In a Health Summary from a Public Health England report in 2017, Oxford scores particularly well compared to the rest of England in several smoking related indicators for example:
- On the number of residents with a smoking status at time of delivery 2015/16 – Oxford scored 7.9 compared to the English average of 10.6;
- On smoking prevalence in adults in 2016 – Oxford scored 10.7 compared to the English average of 15.5;
Councillor Marie Tidball, Board Member for Young People, Schools and Public Health said: “We know smoking is a killer and has serious long-term effects on health. Exercise increases the chances of someone quitting successfully. That’s why the City Council is offering lots of leisure opportunities to enable people to use exercise to help them quit and stop smoking long-term.”
Notes to Editors
- In 2016, 15.5 per cent of adults aged 18+ currently smoke, down from 19.9 per cent in 2010.
- In 2000, 26.8 per cent of adults aged 16+ were smokers.
- Prevalence since 2010 has fallen most in younger age groups.
- There were estimated to be around 474 thousand hospital admissions attributable to smoking in 2015/16, which was an increase from 458 thousand in 2005/06.
- As a proportion of all admissions, this has fallen to 4 per cent from 6 per cent in 2005/06.
- There were estimated to be around 79 thousand deaths attributable to smoking in 2015. This represents 16 per cent of all deaths.
- There were an estimated 2.4 million current e-cigarette users in 2016, representing around 5 per cent of adults.
- Prevalence amongst 16 to 24 year olds increased from 2 per cent in 2015 to 6 per cent in 2016.
- In 2016, tobacco was 27 per cent less affordable than it was in 2006.
- Tobacco expenditure as a proportion of total household expenditure has fallen to 1.6 per cent in 2016, from 2.9 per cent in 1985.
- Just under 11 per cent of mothers were recorded as smokers at the time of delivery in 2016/17, down from 15 per cent in 2006/07
Key facts from Cancer Research UK:
- Experts agree that tobacco is the single biggest avoidable cause of cancer in the world.
- Smoking causes over a quarter (28 per cent) of cancer deaths in the UK and nearly one in five cancer cases.

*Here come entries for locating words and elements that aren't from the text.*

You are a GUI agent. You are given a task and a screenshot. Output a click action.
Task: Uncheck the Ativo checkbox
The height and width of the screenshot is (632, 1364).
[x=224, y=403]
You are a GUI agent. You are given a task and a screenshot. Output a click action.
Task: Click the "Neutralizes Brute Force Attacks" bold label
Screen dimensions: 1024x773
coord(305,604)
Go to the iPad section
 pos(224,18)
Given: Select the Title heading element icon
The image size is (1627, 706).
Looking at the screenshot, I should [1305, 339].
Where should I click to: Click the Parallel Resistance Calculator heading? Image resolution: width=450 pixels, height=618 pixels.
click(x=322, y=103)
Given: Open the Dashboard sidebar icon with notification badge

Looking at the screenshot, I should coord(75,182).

- And smoking doesn’t only cause cancer. It also causes tens of thousands of deaths each year in the UK from other conditions, including heart and lung problems.
- Up to two thirds of all long-term smokers will be killed by their habit.
- On average smokers lose around a decade of life compared with non-smokers.
- Alcohol has also been shown to be a cause of mouth, oesophageal and liver cancers, among others.
- And scientists have found that together, the effects of alcohol and tobacco are much worse than for either one of them by itself.